> **Directive**: Output as a JSON list of strings the lines of the records from the line with "Where should I click to: Switch" to the line with "pos(1184,375)", one string per line, leaving out blank lines.

================

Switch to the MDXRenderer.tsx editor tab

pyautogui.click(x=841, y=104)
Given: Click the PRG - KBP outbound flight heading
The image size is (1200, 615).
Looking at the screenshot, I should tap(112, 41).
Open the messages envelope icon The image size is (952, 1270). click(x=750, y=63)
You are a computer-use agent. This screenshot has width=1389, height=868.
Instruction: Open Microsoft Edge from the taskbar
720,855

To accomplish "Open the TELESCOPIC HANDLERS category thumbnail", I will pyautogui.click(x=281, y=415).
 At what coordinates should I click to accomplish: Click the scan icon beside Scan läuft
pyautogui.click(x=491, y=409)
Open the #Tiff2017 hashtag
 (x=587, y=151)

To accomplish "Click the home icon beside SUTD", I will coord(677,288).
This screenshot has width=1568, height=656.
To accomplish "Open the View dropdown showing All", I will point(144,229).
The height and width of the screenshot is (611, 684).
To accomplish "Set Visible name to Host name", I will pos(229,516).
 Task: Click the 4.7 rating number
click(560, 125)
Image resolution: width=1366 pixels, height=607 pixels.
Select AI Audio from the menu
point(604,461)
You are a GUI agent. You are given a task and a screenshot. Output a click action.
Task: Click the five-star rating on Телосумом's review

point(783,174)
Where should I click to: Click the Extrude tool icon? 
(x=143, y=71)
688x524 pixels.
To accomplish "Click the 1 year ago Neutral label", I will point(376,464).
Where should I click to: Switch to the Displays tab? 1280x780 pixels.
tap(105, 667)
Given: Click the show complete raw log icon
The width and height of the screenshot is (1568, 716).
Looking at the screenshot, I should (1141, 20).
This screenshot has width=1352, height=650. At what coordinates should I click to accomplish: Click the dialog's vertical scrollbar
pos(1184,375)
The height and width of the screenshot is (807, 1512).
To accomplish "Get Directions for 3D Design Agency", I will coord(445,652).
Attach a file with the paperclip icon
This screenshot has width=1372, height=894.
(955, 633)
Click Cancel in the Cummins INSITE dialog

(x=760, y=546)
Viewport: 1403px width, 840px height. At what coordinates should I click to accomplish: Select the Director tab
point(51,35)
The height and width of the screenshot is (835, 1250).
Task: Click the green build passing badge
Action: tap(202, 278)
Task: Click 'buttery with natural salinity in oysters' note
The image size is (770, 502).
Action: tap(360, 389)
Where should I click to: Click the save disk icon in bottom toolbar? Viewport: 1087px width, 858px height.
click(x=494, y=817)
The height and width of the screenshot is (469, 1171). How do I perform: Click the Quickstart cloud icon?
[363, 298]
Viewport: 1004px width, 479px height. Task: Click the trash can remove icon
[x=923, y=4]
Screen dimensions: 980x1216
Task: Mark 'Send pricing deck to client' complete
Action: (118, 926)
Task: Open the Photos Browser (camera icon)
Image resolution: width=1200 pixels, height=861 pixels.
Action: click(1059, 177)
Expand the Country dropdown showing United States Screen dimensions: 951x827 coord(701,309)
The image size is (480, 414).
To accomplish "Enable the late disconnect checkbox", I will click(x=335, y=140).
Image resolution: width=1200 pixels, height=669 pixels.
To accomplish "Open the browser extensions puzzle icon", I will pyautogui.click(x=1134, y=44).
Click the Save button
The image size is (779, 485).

================

> **Result of the task**:
[
  "Where should I click to: Switch to the Displays tab? 1280x780 pixels.",
  "tap(105, 667)",
  "Given: Click the show complete raw log icon",
  "The width and height of the screenshot is (1568, 716).",
  "Looking at the screenshot, I should (1141, 20).",
  "This screenshot has width=1352, height=650. At what coordinates should I click to accomplish: Click the dialog's vertical scrollbar",
  "pos(1184,375)"
]